### ЗАДАНИЯ
1. Извлеките из текста о Фишере дословно отрывок, который открывается словами «Как объяснил один» и завершается словами «это… не интересует!».
2. Ответьте на вопросы по тексту о Фишере:
(a) Какой гонорар предлагала фирма «Интернейшенел Хилтон» за матч в Лас-Вегасе?
(b) В каком городе проходил межзональный турнир, во время которого шумел Мигель Найдорф?
(c) Какую сумму, по словам Найдорфа, он предложил Фишеру по поручению аргентинской фирмы?
3. Продолжите текст о Фишере, начиная сразу после его последнего предложения.

Вскоре, однако, он стал отказываться и от предложений «в интересах шахмат».
— Фирма «Интернейшенел Хилтон» предлагает устроить ваш матч в Лас-Вегасе с любым шахматистом по вашему выбору. Гонорар — один миллион четыреста тысяч долларов.
— Десять миллионов! — реагировал Фишер.
Как объяснил один из друзей чемпиона мира, он «заломил» такую сумму не ради наживы, а от нежелания «играть в шахматы на публике».
— Что вы мне говорите, я — старый гроссмейстер, я все понимаю, — шумел во время межзонального турнира в Петрополисе аргентинский гроссмейстер Мигель Найдорф. — Фишера больше не интересуют шахматы!
— Откуда вы это взяли?
— Две недели назад я предложил ему, по поручению одной аргентинской фирмы, 300 тысяч долларов только за то, что он наговорит на пленку несколько слов на любую тему. И вы знаете, что он мне ответил?!. Что его это… не интересует!
— Но, быть может, вы его неправильно поняли. Возможно, он хотел сказать, что его теперь не интересуют деньги?
— А! — махнул рукой Найдорф, давая понять, что разговор на эту тему его очень волнует.
Удивлялся мир шахматный, да только ли шахматный. Что-то не так ведет себя чемпион мира, как о нем писали. И принялись по-иному рассматривать его прошлые поступки. Маршалл, улаживающий дела Фишера в Рейкьявике, заявил:
«Бобби боится неизвестного, всего, что вне его контроля. Он хочет устранить элемент случайности как из своей жизни, так и из своих дел. Денежный вопрос в Рейкьявике был для него лишь способом установления контроля над устроителями матча».

### ПРЕДОСТАВЛЕННЫЕ МАТЕРИАЛЫ
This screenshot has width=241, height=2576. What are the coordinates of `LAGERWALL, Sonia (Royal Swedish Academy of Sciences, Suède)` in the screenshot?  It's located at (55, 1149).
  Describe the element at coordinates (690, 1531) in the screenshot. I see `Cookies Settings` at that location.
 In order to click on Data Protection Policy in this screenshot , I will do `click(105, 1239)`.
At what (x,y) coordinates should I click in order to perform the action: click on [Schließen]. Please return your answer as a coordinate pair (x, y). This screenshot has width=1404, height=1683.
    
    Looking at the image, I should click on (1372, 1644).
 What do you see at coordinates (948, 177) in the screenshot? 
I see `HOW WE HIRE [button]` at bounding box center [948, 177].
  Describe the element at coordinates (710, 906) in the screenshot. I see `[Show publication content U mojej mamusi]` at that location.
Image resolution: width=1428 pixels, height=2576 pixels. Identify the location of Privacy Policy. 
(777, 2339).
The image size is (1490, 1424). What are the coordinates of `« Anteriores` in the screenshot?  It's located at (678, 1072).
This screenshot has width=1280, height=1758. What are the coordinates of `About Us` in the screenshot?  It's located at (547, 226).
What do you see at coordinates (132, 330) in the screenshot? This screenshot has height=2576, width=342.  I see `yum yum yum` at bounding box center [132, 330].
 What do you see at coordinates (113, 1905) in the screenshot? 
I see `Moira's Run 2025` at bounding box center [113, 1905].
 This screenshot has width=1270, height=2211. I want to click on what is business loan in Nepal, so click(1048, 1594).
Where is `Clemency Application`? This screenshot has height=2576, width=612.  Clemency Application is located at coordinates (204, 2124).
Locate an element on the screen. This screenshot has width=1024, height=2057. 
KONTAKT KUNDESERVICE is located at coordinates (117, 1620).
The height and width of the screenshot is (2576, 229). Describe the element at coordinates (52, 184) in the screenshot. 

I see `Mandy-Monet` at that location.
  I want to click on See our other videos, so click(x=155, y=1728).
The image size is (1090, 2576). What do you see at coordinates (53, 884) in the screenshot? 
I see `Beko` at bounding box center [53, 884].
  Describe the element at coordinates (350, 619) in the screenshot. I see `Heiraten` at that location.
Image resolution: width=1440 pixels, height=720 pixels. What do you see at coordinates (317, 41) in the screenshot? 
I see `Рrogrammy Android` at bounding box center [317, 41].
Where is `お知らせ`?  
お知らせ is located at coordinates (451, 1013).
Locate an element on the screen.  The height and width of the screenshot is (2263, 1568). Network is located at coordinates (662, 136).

### ОТВЕТЫ К ЗАДАНИЯМ
1.
Как объяснил один из друзей чемпиона мира, он «заломил» такую сумму не ради наживы, а от нежелания «играть в шахматы на публике».
— Что вы мне говорите, я — старый гроссмейстер, я все понимаю, — шумел во время межзонального турнира в Петрополисе аргентинский гроссмейстер Мигель Найдорф. — Фишера больше не интересуют шахматы!
— Откуда вы это взяли?
— Две недели назад я предложил ему, по поручению одной аргентинской фирмы, 300 тысяч долларов только за то, что он наговорит на пленку несколько слов на любую тему. И вы знаете, что он мне ответил?!. Что его это… не интересует!

2.
(a) Один миллион четыреста тысяч долларов.
(b) В Петрополисе.
(c) 300 тысяч долларов.

3.
Так совершенно неожиданно у вошедшего в годы зрелости Фишера исчезло вдруг долларовое божество, золотой телец, сияние которого долго слепило и привлекало мальчика, наслушавшегося похвальных песнопений. А ведь этот кумир часто мерещился ему в дни утомительных шахматных баталий на пути к шахматному трону. Теперь Фишер не только не поклоняется больше денежному божеству, а порой относится к нему с безразличием. Американский гроссмейстер Арнольд Денкер рассказывал мне, что он сам был свидетелем случаев, когда Фишер подписывал довольно значительные чеки пожертвований на религиозные и благотворительные цели.
Вполне возможно, что на формирование критического отношения Фишера к долларовому богу повлияло следующее событие, показывающее, сколь отвратительным это божество может быть. Перед матчем со Спасским в Рейкьявике Фишер заключил договор с известной кинокомпанией «Фокс», откупившей все права производить телевизионные съемки непосредственно в турнирном зале. А позже, когда выяснилось, что камеры мешают игре, нервный и возбужденный Роберт потребовал их убрать.
В тот момент, когда вся Америка восторгалась победой своего выдающегося гроссмейстера, наконец-то завоевавшего для США шахматную корону мира, дельцов из кинофирмы «Фокс» совсем не интересовала и не радовала победа. Они были заняты совсем другим делом — срочно строчили заявление в суд с требованием взыскать с шахматного короля неустойку в миллион с лишним долларов. Если вспомнить, что приз Фишера в Рейкьявике был равен примерно 150 тысячам долларов, то иск был более чем солидный. Развернулась длительная судебная тяжба, Фишер нанял специального адвоката, принялся изучать юриспруденцию для того, чтобы самому разобраться в тонкостях закона и отбиться от изворотливых крючкотворов. Несколько лет его таскали по судам, там его поджидали репортеры, и Фишер отпустил бороду и усы, чтобы его не узнали. В общем, боролся, как только мог. Болезненный и возбужденный, он не скупился на резкое слово в адрес своих судебных преследователей.
— Разобьюсь, но устрою так, что этот прохвост Фокс не получит ни цента! — обещал взбешенный гроссмейстер репортеру газеты «Лос-Анджелес таймс».